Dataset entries
[Start of section]

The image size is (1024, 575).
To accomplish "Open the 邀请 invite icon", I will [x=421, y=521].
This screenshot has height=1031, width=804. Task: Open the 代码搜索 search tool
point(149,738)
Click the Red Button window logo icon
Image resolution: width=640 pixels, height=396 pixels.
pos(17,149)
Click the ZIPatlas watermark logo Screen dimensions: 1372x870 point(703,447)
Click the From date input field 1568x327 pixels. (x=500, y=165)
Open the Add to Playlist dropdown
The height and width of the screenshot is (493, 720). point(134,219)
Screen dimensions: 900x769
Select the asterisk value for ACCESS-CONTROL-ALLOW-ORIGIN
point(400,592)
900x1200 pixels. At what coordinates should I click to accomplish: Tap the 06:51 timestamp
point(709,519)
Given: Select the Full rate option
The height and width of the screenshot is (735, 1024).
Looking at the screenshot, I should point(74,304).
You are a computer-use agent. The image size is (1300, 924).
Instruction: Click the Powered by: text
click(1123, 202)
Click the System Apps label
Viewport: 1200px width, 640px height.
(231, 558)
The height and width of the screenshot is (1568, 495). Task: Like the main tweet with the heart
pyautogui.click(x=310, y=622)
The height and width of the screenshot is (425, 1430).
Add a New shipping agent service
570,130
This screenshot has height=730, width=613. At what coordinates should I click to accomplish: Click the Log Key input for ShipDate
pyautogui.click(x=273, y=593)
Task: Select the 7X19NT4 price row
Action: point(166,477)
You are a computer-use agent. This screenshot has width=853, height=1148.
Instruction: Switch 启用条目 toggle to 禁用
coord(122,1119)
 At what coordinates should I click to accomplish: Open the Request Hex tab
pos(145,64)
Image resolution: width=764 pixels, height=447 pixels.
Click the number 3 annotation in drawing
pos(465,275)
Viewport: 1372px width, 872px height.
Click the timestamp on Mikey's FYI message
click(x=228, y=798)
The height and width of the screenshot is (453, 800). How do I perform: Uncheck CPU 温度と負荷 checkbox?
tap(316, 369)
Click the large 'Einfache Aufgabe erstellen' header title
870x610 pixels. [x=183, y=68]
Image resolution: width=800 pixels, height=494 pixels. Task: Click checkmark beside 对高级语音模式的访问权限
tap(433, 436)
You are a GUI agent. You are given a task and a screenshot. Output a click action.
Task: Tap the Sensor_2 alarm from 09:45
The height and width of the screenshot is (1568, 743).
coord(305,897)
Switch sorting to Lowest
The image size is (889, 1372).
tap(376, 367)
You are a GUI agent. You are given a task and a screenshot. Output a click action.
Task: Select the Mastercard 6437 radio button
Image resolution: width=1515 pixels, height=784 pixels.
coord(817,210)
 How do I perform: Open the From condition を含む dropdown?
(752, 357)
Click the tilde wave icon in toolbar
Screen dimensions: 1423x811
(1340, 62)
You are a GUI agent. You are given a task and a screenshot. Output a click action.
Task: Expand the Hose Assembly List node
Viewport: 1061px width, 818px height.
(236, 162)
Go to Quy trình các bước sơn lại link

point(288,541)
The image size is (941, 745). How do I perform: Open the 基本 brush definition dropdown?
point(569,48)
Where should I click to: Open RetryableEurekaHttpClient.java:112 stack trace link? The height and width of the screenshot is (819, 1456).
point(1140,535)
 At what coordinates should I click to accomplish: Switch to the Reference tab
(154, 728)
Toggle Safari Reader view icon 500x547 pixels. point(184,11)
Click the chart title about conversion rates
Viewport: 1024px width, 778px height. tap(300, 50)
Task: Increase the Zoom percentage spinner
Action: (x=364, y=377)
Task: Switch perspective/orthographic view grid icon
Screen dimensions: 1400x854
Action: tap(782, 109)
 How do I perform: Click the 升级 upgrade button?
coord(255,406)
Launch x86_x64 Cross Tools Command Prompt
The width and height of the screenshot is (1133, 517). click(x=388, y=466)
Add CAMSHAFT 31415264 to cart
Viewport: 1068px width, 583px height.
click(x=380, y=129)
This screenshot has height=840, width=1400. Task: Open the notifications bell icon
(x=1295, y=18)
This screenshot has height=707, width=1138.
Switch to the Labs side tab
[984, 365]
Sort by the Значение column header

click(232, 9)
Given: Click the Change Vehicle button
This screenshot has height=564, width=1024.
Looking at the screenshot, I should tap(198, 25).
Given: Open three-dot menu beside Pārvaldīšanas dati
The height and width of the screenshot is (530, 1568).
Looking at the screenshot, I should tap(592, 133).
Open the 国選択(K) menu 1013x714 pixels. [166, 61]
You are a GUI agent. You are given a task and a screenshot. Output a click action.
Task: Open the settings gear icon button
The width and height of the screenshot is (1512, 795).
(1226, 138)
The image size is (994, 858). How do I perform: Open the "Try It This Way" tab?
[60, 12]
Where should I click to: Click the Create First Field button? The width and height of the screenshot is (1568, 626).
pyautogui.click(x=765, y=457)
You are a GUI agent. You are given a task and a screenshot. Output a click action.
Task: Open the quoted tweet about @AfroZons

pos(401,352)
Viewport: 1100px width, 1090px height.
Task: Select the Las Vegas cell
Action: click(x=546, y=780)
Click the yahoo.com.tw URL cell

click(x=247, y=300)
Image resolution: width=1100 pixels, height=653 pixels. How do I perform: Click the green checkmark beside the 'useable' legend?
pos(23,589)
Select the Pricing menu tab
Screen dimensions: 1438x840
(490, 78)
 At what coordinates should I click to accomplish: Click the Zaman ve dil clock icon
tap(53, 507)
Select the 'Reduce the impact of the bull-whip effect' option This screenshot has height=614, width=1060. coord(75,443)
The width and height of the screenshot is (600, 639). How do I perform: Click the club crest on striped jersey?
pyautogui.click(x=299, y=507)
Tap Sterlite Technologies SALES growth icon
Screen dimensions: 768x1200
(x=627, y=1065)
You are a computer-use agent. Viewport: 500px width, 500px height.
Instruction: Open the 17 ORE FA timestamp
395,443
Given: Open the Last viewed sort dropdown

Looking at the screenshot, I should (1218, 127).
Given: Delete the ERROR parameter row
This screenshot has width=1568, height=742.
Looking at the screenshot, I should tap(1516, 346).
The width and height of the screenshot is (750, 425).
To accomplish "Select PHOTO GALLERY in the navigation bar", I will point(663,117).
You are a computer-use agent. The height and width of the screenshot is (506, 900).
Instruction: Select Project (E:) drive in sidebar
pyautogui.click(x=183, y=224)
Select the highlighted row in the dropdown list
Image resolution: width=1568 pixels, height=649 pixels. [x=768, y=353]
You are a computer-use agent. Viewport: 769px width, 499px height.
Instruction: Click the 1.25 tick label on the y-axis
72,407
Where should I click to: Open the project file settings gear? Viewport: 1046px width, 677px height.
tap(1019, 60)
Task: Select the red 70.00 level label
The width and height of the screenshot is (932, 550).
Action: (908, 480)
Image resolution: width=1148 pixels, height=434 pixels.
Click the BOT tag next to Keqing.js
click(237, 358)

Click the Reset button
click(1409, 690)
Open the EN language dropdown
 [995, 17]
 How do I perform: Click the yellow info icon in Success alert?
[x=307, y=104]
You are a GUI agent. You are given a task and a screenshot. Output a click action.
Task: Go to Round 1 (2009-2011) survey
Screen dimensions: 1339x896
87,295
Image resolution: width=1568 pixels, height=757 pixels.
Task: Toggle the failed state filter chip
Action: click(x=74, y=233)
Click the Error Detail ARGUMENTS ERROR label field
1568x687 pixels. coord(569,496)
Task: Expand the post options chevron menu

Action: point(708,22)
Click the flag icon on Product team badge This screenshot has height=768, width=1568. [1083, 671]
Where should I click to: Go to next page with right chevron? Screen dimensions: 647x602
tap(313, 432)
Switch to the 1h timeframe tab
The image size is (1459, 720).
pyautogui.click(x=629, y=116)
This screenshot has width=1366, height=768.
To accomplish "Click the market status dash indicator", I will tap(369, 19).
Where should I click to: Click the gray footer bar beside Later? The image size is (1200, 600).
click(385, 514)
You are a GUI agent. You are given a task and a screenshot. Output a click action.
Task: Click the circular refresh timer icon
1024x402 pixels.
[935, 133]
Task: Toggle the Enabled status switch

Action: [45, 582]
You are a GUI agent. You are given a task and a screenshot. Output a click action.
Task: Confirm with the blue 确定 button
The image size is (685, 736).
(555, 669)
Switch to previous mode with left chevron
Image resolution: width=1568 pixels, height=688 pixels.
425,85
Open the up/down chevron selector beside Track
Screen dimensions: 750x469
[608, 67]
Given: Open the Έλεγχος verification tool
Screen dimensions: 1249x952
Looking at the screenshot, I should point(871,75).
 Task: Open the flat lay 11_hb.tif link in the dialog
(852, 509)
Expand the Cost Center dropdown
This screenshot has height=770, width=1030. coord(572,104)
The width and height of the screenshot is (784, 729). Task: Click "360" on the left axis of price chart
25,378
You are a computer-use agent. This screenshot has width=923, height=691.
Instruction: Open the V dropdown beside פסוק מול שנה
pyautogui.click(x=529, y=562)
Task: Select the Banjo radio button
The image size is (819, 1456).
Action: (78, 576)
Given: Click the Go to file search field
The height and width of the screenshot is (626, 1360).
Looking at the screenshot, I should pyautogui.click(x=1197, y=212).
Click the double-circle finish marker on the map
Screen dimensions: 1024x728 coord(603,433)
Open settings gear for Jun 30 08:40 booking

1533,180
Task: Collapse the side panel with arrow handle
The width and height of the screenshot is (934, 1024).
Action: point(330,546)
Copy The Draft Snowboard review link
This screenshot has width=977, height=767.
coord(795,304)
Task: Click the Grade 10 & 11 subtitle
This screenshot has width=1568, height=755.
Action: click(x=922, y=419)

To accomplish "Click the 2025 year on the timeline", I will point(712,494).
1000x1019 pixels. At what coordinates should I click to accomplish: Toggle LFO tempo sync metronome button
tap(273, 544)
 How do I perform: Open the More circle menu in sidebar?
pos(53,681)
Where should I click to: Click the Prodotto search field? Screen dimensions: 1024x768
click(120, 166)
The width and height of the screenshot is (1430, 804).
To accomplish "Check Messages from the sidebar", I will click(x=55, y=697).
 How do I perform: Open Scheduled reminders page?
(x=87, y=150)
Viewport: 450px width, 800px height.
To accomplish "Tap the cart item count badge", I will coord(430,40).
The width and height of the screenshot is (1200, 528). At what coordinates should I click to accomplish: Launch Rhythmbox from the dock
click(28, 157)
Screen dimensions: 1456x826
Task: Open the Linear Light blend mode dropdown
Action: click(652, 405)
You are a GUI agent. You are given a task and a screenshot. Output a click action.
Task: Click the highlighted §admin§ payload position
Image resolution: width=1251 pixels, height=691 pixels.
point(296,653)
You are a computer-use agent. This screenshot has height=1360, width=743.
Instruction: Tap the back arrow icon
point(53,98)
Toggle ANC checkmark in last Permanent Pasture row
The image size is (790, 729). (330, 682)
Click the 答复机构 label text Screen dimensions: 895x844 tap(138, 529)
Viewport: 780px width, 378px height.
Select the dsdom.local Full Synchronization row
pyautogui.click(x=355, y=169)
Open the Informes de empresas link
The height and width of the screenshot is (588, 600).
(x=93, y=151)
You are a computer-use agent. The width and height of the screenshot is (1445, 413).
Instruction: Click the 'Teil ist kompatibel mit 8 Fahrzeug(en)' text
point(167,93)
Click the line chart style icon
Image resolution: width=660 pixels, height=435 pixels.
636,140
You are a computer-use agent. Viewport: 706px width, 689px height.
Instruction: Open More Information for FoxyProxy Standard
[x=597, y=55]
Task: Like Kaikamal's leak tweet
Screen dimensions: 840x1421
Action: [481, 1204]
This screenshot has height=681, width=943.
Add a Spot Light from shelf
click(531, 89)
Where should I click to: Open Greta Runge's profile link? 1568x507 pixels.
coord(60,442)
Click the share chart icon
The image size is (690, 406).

[End of section]

■ Your task
Using the entries above, output exactly the lines between the line holding "Where should I click to: Click the Prodotto" and the line holding "Task: Like Kaikamal's leak tweet", end lines included, and nothing more.

■ Answer area
Where should I click to: Click the Prodotto search field? Screen dimensions: 1024x768
click(120, 166)
The width and height of the screenshot is (1430, 804).
To accomplish "Check Messages from the sidebar", I will click(x=55, y=697).
 How do I perform: Open Scheduled reminders page?
(x=87, y=150)
Viewport: 450px width, 800px height.
To accomplish "Tap the cart item count badge", I will coord(430,40).
The width and height of the screenshot is (1200, 528). At what coordinates should I click to accomplish: Launch Rhythmbox from the dock
click(28, 157)
Screen dimensions: 1456x826
Task: Open the Linear Light blend mode dropdown
Action: click(652, 405)
You are a GUI agent. You are given a task and a screenshot. Output a click action.
Task: Click the highlighted §admin§ payload position
Image resolution: width=1251 pixels, height=691 pixels.
point(296,653)
You are a computer-use agent. This screenshot has height=1360, width=743.
Instruction: Tap the back arrow icon
point(53,98)
Toggle ANC checkmark in last Permanent Pasture row
The image size is (790, 729). (330, 682)
Click the 答复机构 label text Screen dimensions: 895x844 tap(138, 529)
Viewport: 780px width, 378px height.
Select the dsdom.local Full Synchronization row
pyautogui.click(x=355, y=169)
Open the Informes de empresas link
The height and width of the screenshot is (588, 600).
(x=93, y=151)
You are a computer-use agent. The width and height of the screenshot is (1445, 413).
Instruction: Click the 'Teil ist kompatibel mit 8 Fahrzeug(en)' text
point(167,93)
Click the line chart style icon
Image resolution: width=660 pixels, height=435 pixels.
636,140
You are a computer-use agent. Viewport: 706px width, 689px height.
Instruction: Open More Information for FoxyProxy Standard
[x=597, y=55]
Task: Like Kaikamal's leak tweet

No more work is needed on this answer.